→ **TASK REQUIREMENTS**
Copy every line of text from the records below word for word, and leave the pictures out of your answer.

→ **DATA LISTING**
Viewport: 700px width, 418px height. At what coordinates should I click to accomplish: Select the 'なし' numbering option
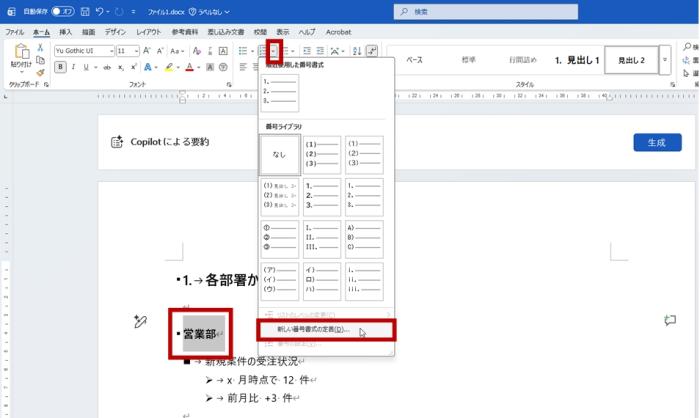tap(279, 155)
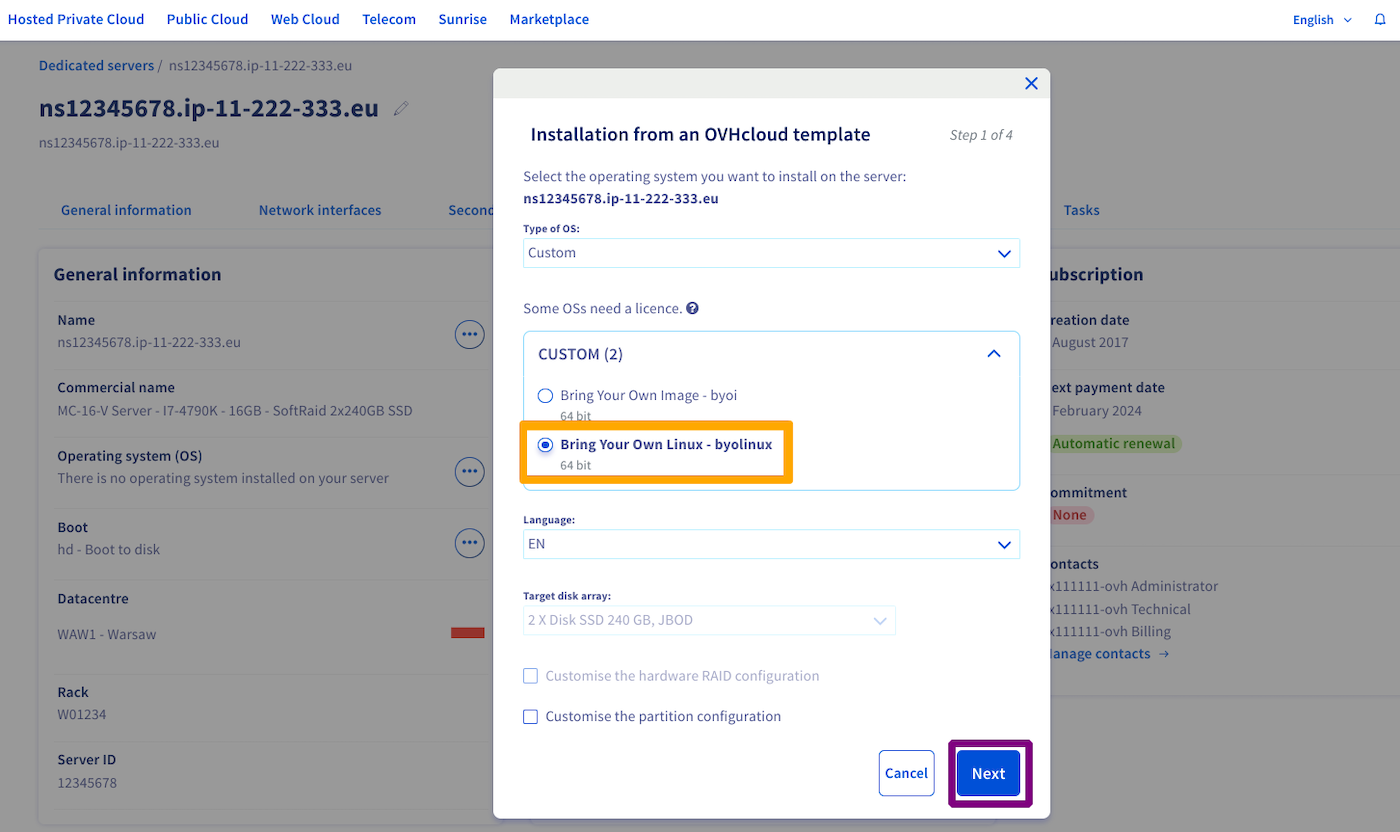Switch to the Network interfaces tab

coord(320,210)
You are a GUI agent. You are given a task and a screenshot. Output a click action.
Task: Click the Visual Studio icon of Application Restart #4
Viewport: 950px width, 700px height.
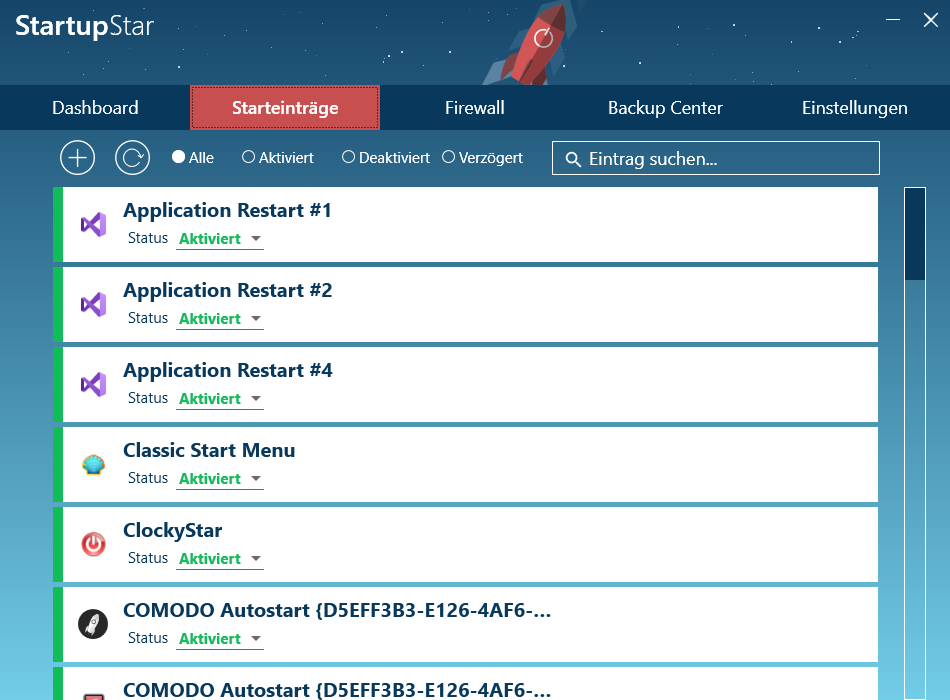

→ **ANSWER FOR THIS EXERCISE**
Viewport: 700px width, 418px height. At what coordinates should I click to accomplish: Select the 'なし' numbering option
tap(279, 155)
Switch to the Network interfaces tab

coord(320,210)
You are a GUI agent. You are given a task and a screenshot. Output a click action.
Task: Click the Visual Studio icon of Application Restart #4
Viewport: 950px width, 700px height.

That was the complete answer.